In the past year, ARNORTH’s engagement branch has instituted a number of different exchange programs, including:

  • A 3-star Executive Seminar, consisting of twelve US and twelve Mexican lieutenant general-ranked officers
  • An ARNORTH-sponsored visit to Afghanistan, which introduced five Mexican doctors to medical evacuation, and treatment procedures in a combat environment
  • A visit to TRADOC, consisting of senior Mexican training and doctrine officers
  • Border Regional Commander’s Meeting

In addition to these new programs and projects, ARNORTH sponsored twenty Border Contact Meetings (BCMs), which brought together Mexican military security forces along the border and US law enforcement agencies.  For the first time ever, in 2012, ARNORTH exchanged liaison officers with SEDENA during a major national defense exercise, ARDENT SENTRY.  In the next fiscal year, ARNORTH will develop a guest speaker exchange program that which will allow US and Mexican generals to speak at each other’s military institutions and schools.  ARNORTH will also explore opportunities to introduce Army Corps of Engineer resources as a security cooperation capacity, and facilitate a visit by Mexican logistics officers to  Army Material Command.

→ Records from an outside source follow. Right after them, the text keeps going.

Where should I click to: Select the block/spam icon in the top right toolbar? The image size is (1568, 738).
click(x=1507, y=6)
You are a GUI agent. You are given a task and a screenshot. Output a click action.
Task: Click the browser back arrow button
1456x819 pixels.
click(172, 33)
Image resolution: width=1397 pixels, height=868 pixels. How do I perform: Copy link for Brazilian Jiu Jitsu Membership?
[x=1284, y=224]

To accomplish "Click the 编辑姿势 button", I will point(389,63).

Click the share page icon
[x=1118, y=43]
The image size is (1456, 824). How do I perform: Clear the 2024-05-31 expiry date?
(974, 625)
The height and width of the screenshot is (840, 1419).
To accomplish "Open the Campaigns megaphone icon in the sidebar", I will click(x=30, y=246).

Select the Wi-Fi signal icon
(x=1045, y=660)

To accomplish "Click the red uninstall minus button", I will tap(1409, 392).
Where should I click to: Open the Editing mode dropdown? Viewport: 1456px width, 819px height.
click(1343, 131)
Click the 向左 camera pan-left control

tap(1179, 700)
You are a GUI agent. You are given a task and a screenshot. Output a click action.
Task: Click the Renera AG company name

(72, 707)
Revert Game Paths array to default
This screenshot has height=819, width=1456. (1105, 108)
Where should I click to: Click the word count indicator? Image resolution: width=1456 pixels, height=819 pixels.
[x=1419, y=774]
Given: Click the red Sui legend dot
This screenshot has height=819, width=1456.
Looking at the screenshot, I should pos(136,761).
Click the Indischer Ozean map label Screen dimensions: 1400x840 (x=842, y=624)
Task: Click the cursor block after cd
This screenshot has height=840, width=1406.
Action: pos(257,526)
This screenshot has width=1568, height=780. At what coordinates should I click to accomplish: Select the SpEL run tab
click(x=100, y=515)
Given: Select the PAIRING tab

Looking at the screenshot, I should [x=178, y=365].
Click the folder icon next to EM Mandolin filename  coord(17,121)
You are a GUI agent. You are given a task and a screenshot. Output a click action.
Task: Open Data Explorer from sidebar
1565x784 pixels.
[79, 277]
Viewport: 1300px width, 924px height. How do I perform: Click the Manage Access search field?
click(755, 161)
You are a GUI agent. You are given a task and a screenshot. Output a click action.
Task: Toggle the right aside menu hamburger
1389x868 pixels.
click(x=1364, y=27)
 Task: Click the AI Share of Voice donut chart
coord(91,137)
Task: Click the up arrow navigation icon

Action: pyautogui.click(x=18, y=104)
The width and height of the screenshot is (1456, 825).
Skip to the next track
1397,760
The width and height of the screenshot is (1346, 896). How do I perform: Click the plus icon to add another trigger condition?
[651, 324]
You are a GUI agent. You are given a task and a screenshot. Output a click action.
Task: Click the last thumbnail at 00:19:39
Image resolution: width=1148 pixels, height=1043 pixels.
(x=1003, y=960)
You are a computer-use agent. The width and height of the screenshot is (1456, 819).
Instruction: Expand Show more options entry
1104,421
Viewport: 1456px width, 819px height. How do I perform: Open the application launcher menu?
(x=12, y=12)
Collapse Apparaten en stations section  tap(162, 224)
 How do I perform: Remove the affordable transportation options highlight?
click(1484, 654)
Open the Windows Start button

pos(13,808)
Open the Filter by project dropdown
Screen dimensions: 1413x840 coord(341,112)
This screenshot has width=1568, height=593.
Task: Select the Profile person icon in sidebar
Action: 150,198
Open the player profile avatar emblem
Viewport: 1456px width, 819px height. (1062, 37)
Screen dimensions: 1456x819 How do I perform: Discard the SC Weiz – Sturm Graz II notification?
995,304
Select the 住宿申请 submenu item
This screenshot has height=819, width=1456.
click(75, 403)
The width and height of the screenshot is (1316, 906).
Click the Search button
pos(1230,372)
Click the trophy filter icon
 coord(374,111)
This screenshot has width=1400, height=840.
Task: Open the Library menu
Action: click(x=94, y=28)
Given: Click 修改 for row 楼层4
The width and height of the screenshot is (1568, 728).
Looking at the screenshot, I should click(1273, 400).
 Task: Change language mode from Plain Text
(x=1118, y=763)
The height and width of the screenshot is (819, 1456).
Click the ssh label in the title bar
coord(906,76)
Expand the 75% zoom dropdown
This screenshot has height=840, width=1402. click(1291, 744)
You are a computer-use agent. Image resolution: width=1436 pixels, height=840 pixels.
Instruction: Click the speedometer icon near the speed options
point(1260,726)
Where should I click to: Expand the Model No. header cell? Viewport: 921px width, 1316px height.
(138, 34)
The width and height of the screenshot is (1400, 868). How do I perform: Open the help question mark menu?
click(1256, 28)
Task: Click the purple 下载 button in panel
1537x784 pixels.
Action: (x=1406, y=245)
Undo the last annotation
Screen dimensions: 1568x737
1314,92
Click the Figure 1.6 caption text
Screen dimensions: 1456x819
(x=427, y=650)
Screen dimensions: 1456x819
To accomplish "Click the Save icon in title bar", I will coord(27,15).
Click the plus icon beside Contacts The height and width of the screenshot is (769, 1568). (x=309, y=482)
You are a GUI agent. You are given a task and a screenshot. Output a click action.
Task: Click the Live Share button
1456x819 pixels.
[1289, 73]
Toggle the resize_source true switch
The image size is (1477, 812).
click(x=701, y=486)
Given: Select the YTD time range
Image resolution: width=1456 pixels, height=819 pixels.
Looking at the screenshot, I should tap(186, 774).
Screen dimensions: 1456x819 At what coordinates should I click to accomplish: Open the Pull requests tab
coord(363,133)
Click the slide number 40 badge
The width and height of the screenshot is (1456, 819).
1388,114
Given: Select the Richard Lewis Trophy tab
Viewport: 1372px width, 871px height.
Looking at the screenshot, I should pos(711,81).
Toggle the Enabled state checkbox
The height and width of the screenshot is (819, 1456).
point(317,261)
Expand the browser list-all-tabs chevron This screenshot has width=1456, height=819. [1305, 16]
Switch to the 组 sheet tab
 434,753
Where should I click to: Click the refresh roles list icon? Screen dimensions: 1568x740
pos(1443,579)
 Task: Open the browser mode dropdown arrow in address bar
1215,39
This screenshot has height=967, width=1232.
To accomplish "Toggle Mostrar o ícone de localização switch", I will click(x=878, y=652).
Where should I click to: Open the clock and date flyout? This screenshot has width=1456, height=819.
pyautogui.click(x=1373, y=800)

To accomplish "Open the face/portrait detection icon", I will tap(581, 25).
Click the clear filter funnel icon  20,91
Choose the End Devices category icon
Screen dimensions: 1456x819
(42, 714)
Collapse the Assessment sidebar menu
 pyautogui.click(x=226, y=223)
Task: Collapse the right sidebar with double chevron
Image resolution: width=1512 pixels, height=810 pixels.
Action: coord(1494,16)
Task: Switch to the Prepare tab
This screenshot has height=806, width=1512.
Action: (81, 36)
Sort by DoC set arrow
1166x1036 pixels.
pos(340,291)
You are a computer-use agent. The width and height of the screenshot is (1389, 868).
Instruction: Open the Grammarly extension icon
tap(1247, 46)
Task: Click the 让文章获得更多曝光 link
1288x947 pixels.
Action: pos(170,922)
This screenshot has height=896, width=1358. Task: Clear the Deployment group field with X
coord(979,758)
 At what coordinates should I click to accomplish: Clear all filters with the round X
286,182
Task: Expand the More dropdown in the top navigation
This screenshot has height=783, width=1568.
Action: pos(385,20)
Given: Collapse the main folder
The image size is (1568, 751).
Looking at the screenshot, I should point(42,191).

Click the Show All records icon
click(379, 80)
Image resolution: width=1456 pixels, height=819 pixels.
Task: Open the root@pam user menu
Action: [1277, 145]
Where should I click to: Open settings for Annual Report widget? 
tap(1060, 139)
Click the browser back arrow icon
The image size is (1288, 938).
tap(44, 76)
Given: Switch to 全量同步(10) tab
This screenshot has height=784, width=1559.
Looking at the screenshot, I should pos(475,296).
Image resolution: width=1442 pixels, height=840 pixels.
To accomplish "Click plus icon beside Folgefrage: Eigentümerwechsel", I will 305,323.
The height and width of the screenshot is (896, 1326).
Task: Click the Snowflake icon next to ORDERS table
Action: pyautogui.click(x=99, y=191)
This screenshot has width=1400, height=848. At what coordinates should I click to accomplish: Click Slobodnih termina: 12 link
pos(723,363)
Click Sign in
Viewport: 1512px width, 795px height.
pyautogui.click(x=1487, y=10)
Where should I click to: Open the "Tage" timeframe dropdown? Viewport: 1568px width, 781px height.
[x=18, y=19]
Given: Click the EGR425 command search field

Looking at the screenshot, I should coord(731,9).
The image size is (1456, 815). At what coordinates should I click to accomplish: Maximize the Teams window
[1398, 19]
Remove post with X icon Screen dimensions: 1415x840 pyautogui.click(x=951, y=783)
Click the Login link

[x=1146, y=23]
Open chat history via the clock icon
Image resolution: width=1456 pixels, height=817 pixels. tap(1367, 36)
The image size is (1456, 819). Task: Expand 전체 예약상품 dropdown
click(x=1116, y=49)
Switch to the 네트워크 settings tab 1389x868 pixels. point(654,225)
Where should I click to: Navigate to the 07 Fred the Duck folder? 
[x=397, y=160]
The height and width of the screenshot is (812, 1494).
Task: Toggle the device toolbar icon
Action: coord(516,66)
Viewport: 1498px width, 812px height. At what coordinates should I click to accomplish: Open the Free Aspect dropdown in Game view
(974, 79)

Tactical-level military-to-military relationships have grown significantly over the past few years, with training programs focusing accelerated mission planning, tactical intelligence operation training, and Counter-Improvised Explosive Device training.  Most of these training events are focused on training Mexican trainers, who can spread this expertise throughout the institution. 

These events strengthen both of our institutions, and are helping the US military and SEDENA advance towards better interoperability, as we both work together to address mutual security concerns.